%%
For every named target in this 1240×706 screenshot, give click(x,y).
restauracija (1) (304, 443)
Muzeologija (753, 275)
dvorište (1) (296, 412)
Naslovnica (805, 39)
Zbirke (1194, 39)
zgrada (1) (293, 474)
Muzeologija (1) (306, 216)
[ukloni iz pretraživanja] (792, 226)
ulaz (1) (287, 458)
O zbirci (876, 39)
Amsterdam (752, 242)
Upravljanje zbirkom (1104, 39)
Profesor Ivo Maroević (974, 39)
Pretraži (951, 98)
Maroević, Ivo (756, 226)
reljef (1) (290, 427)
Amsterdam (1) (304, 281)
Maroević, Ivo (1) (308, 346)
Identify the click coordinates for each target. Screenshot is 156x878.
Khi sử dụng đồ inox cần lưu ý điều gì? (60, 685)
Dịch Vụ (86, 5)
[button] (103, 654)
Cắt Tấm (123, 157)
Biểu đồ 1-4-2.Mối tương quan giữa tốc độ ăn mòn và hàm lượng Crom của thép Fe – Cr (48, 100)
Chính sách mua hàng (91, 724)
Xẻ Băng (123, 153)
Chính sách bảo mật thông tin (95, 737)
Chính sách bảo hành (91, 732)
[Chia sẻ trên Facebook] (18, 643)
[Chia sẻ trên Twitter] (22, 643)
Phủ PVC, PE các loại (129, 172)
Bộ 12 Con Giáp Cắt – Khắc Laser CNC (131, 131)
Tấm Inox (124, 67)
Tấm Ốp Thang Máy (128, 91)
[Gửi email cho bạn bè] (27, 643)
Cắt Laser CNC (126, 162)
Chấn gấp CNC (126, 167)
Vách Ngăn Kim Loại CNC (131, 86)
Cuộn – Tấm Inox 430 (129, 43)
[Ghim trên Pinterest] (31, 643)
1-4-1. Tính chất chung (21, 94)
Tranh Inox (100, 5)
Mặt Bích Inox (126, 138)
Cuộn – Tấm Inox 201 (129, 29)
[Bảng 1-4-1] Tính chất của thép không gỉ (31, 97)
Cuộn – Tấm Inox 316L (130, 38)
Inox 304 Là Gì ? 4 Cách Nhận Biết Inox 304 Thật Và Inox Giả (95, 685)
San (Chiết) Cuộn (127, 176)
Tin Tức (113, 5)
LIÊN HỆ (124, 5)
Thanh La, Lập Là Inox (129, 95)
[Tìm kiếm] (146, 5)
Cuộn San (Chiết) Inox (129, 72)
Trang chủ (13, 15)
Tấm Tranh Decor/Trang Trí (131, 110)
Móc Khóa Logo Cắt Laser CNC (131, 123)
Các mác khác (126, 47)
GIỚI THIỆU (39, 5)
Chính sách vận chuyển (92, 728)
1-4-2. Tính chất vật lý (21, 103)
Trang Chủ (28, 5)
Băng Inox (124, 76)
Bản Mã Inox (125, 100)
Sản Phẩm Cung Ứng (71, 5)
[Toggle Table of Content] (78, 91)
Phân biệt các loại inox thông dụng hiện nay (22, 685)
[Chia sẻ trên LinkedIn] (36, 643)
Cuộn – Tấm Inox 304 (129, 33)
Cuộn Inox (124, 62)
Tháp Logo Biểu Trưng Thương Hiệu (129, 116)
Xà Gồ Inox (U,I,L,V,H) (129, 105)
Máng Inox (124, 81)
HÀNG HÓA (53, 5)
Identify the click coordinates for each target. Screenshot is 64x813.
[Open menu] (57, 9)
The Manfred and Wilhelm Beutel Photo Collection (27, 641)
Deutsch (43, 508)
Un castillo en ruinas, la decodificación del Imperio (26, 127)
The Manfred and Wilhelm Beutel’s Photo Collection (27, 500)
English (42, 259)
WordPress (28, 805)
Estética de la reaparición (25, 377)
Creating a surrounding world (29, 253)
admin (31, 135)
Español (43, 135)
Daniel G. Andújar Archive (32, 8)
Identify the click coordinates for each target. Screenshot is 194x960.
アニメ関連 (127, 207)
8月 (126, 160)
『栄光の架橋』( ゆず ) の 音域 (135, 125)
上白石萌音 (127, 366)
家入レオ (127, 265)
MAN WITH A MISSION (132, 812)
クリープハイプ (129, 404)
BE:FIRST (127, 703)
%%
» INSTRUCTION:
Copy out, character for character, the part that opens at the very start of the records and closes with the line containing "Upravljanje zbirkom (1104, 39)", with that line included.

» ANSWER TO THE EXERCISE:
For every named target in this 1240×706 screenshot, give click(x,y).
restauracija (1) (304, 443)
Muzeologija (753, 275)
dvorište (1) (296, 412)
Naslovnica (805, 39)
Zbirke (1194, 39)
zgrada (1) (293, 474)
Muzeologija (1) (306, 216)
[ukloni iz pretraživanja] (792, 226)
ulaz (1) (287, 458)
O zbirci (876, 39)
Amsterdam (752, 242)
Upravljanje zbirkom (1104, 39)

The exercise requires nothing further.